South Adams students honor veterans

Authored by Jim Langham on Nov 11, 2013

Following the speech of U.S. Navy Chief Petty Officer Clifford Moser at a veterans’ program on Friday, students erupted with a supportive standing ovation that touched the hearts of all veterans present for the service.
Moser, a corpsman, was on board of the USS Cole when it came under terrorist attack on Oct. 12, 2000. He later received the USO Freedom Award for his actions in treating injured crew members. The officer took charge of examining the most seriously injured and administering first aid. His quick, heroic action unquestionably saved many lives.
The Cole had docked in Aden Harbor for a routine fuel stop, with refueling starting at 10:30 a.m. Around 11:18 (local time) a small craft approached the port side of the destroyer and an explosion occurred, creating a 40 by 40 foot gash on the ship’s port side.
The blast hit the ship’s galley where crew members were lining up for lunch.
All told, 17 sailors were killed and 39 were injured in the blast.
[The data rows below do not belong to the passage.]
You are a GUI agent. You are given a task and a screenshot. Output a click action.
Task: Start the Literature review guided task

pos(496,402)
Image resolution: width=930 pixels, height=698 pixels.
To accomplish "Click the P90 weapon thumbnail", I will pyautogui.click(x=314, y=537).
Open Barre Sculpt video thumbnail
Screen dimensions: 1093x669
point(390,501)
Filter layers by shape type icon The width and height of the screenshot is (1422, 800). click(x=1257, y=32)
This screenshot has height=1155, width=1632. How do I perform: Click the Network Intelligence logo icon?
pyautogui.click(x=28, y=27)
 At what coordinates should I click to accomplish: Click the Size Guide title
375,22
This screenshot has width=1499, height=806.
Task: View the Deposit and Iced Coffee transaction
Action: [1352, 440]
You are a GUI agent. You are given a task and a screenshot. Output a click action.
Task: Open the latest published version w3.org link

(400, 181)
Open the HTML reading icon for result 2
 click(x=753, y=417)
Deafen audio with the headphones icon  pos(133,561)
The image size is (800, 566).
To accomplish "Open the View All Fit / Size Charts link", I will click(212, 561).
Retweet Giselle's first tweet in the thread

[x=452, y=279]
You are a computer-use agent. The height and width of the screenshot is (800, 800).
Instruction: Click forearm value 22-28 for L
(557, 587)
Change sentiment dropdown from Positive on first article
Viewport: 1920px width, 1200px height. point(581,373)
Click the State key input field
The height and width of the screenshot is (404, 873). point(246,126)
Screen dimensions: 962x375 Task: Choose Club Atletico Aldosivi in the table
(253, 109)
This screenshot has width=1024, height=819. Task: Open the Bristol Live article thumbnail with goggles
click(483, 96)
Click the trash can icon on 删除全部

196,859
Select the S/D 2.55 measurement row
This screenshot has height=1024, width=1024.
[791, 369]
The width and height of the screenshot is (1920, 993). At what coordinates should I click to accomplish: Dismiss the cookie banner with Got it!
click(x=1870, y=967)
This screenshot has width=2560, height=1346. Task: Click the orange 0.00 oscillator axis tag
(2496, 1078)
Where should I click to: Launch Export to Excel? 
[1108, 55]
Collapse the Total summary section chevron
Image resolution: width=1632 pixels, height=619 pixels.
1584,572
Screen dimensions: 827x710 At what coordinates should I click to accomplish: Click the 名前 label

Moser credited an “inner small voice” from his faith in Christ for his own protection through the ordeal.
Moser described the Cole as “about 505 feet long,” longer than a football field and 60 feet wide. He noted that the ship, in spite of its weight, could travel 40 miles an hour carrying a crew of 300 passengers.
“We pulled up to the dock to refuel,” said Moser. “We were pretty low in fuel so we were going to pull in and pick up about 200,000 gallons of fuel.
“It was hot that day. By 11 a.m. it was already 120 degrees outside,” observed Moser. “About 11:05 a.m. I walked down to the lunch serving line. I went into the chief area where they have an early serving. I put a couple of chicken fajitas on my plate and sat down. I had established a relationship with Jesus Christ, so I prayed for my lunch.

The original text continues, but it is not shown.